> Aim:
Copy all of the data below word for word, leaving out the pictures.

> Data:
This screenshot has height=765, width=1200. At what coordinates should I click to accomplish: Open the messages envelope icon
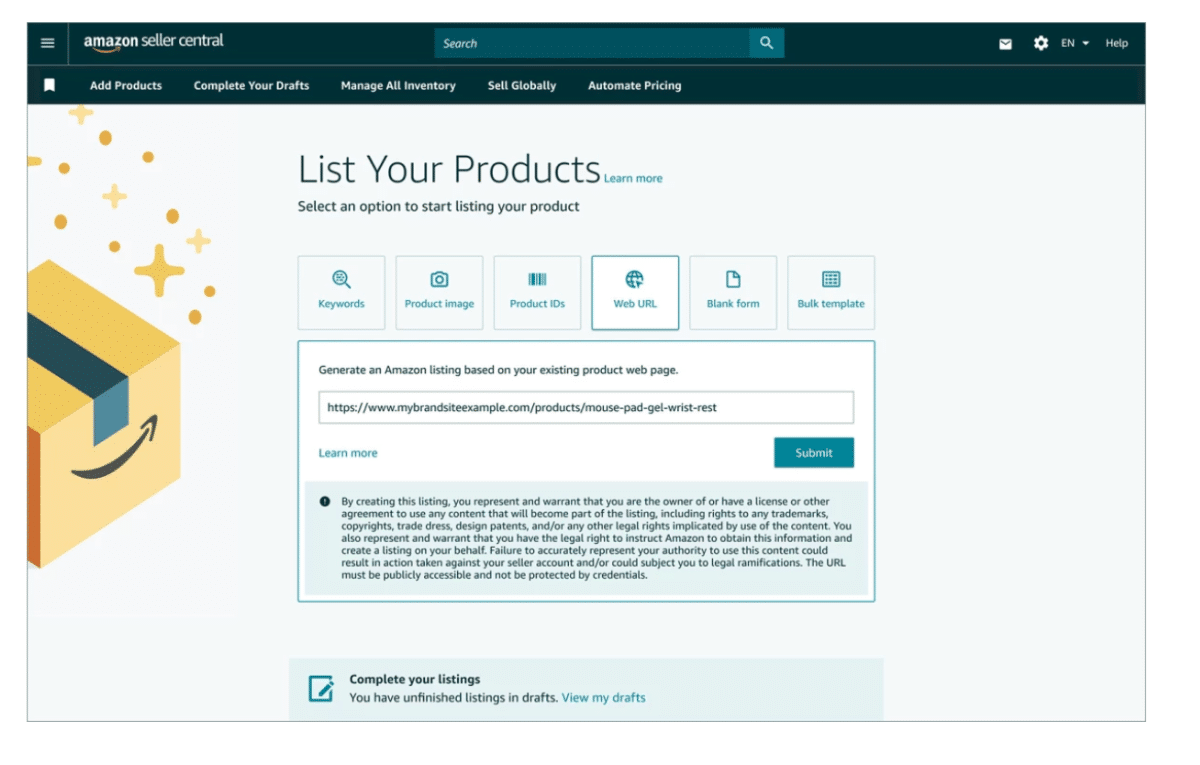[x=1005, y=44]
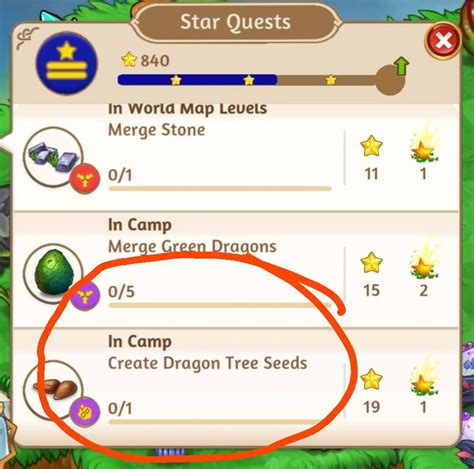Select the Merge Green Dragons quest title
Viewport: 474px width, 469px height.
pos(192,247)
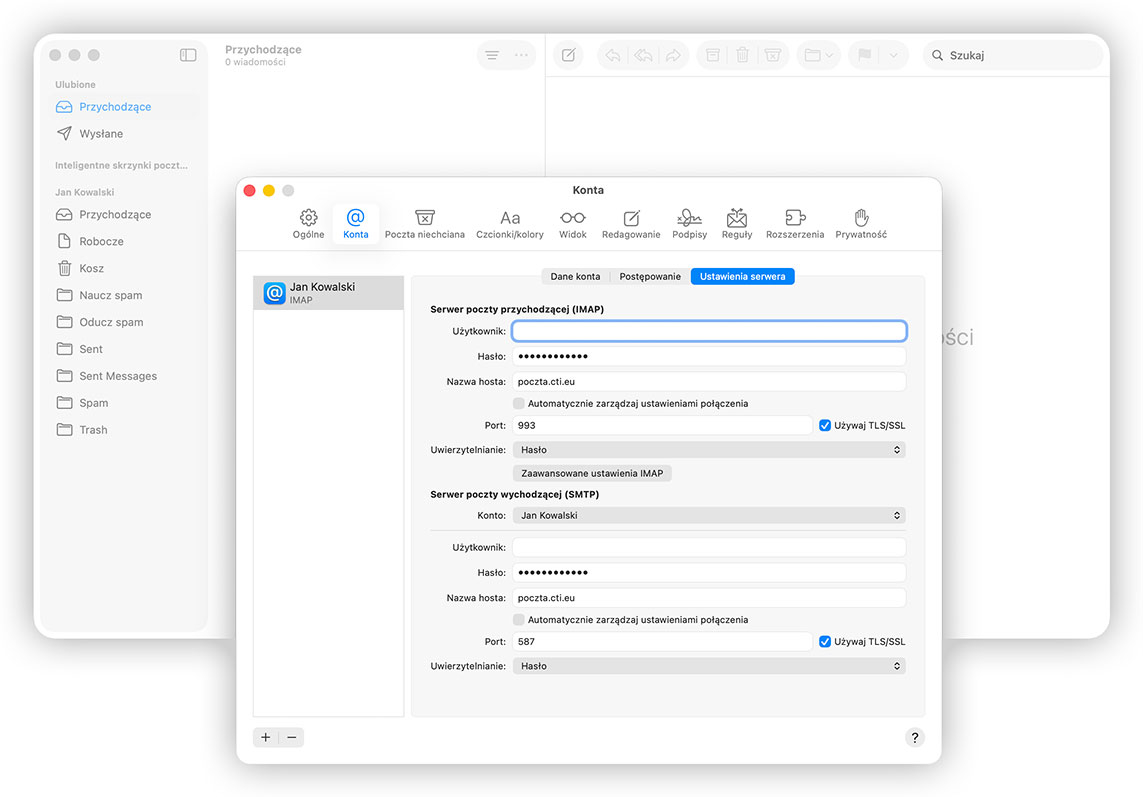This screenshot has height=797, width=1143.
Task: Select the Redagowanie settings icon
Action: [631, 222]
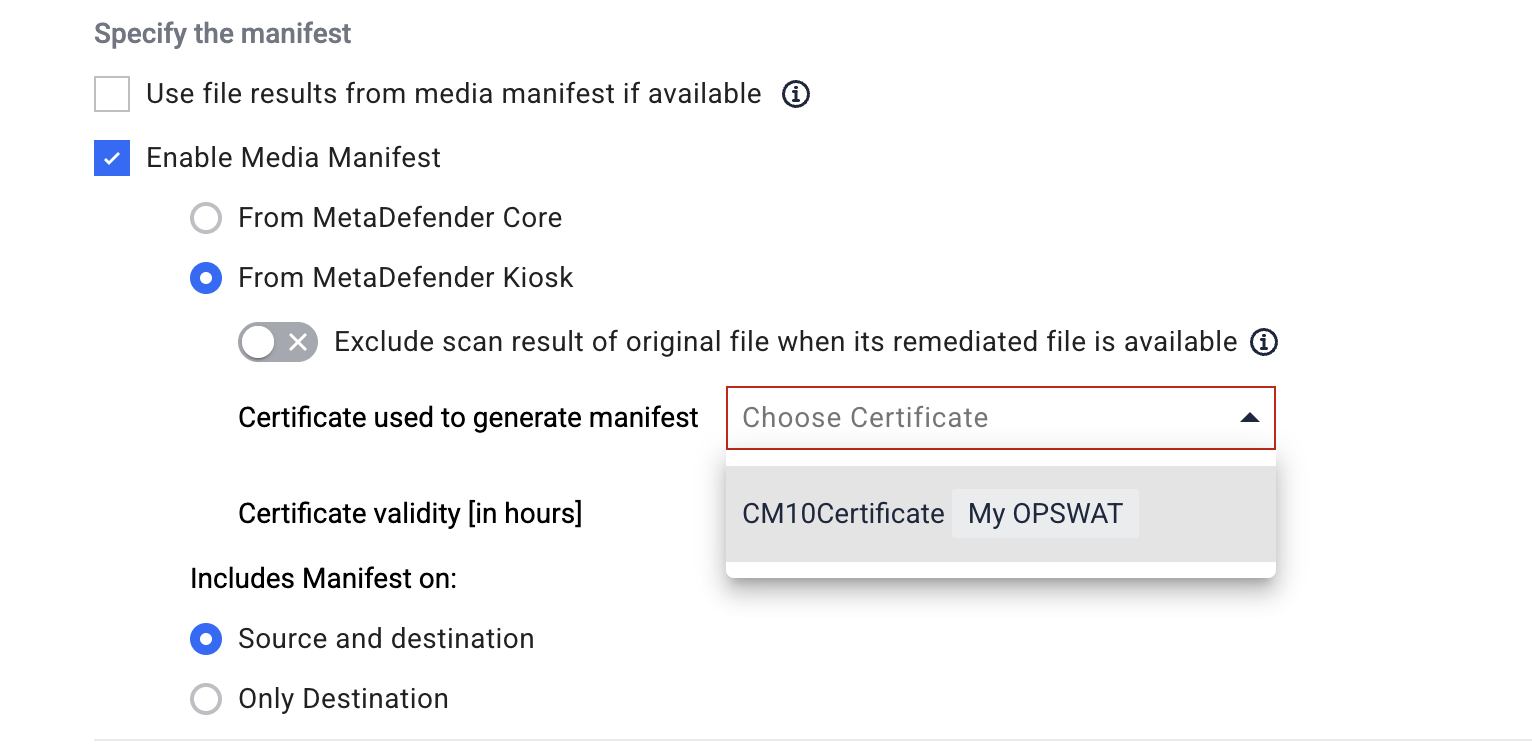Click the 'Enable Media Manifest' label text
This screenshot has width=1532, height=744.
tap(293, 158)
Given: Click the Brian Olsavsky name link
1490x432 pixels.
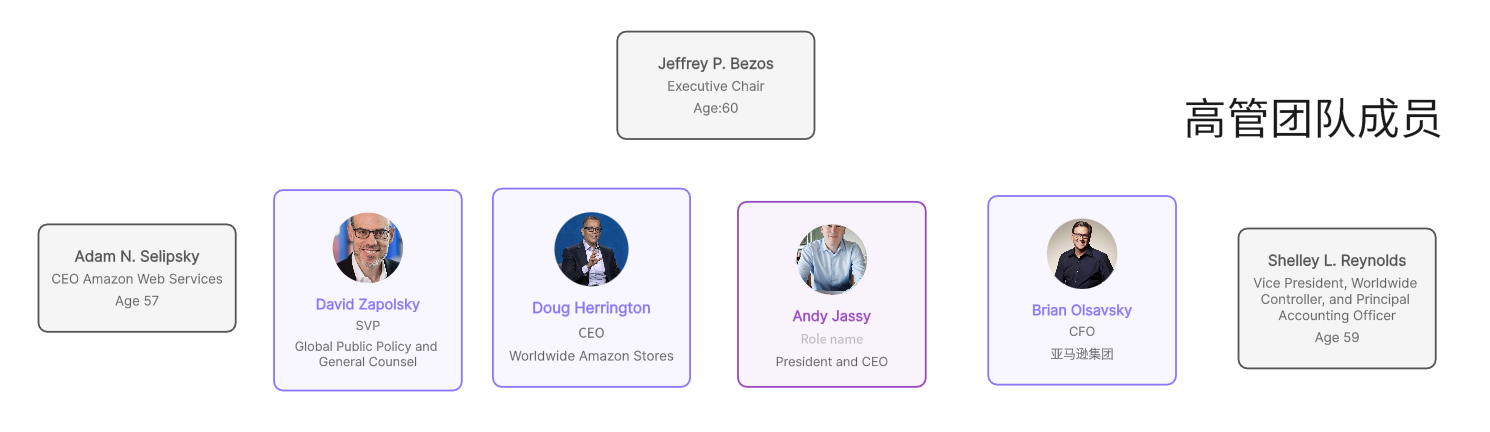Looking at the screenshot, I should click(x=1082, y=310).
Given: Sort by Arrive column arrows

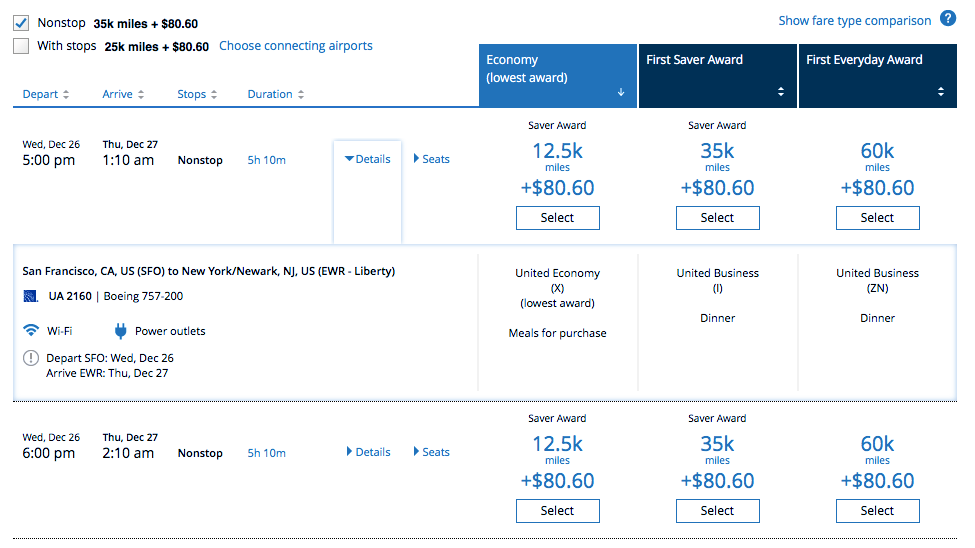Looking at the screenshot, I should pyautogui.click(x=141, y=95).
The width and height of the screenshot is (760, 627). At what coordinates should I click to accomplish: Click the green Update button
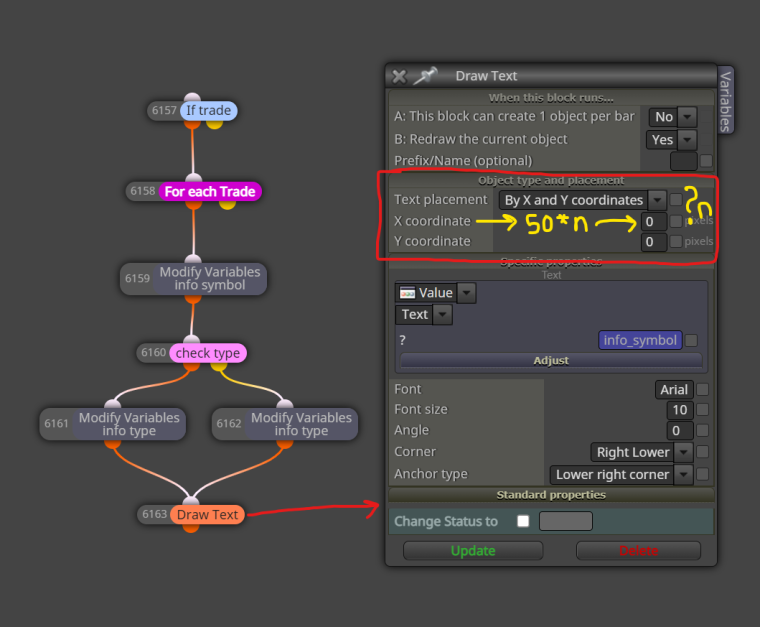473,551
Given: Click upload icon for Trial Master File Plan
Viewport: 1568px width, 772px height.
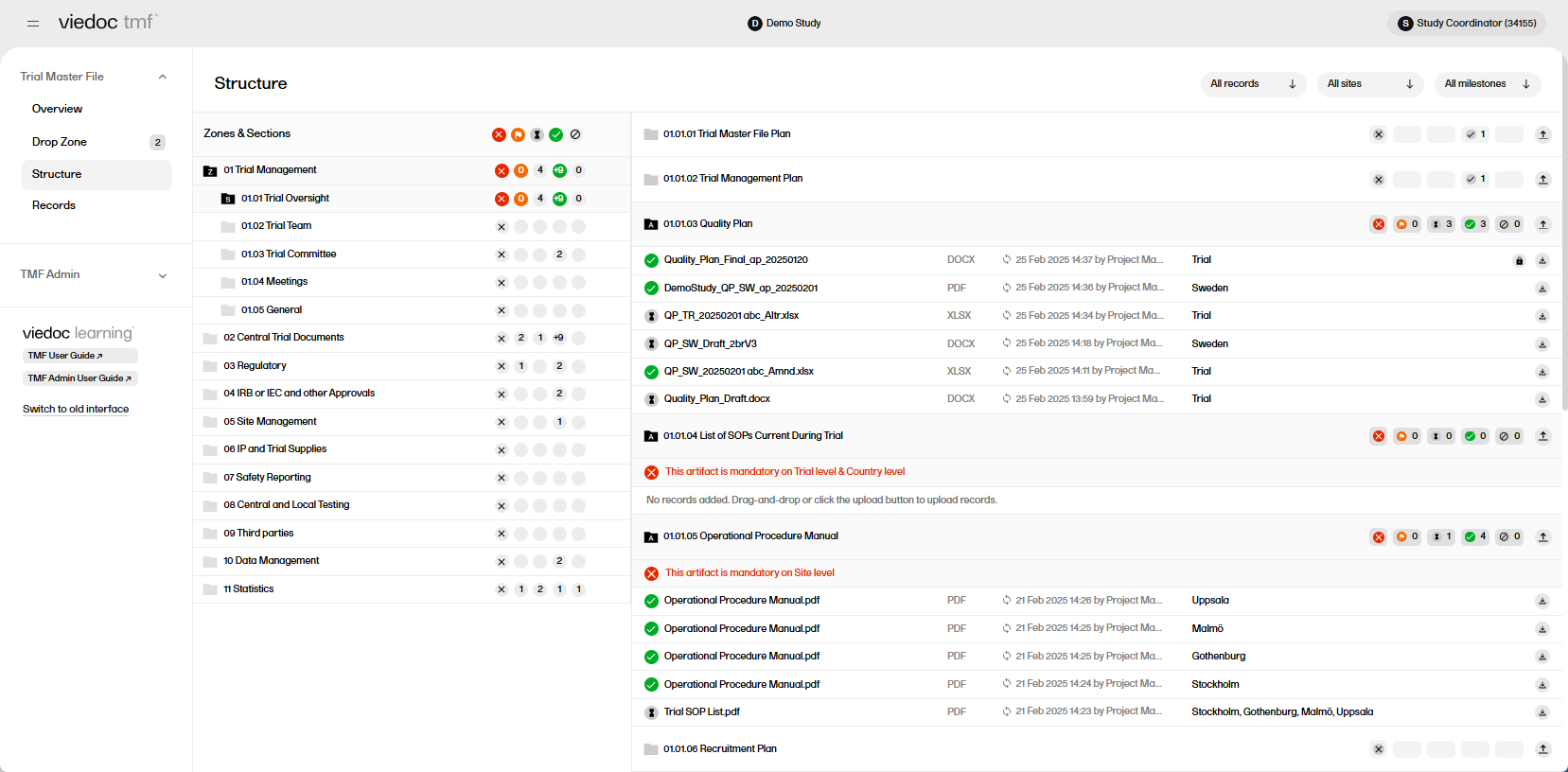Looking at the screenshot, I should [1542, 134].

> Solution:
This screenshot has height=765, width=1200. At what coordinates should I click to accomplish: Open the messages envelope icon
[x=1005, y=44]
Select the Merge Green Dragons quest title
Viewport: 474px width, 469px height.
pos(192,247)
This screenshot has height=797, width=1143.
Task: Select the Redagowanie settings icon
Action: [631, 222]
Click the 'Enable Media Manifest' label text
This screenshot has width=1532, height=744.
tap(293, 158)
Given: Click the Brian Olsavsky name link
1490x432 pixels.
Looking at the screenshot, I should click(x=1082, y=310).
Given: Sort by Arrive column arrows

Looking at the screenshot, I should pyautogui.click(x=141, y=95).
The width and height of the screenshot is (760, 627). At what coordinates should I click to accomplish: Click the green Update button
473,551
Given: Click upload icon for Trial Master File Plan
Viewport: 1568px width, 772px height.
Looking at the screenshot, I should [1542, 134].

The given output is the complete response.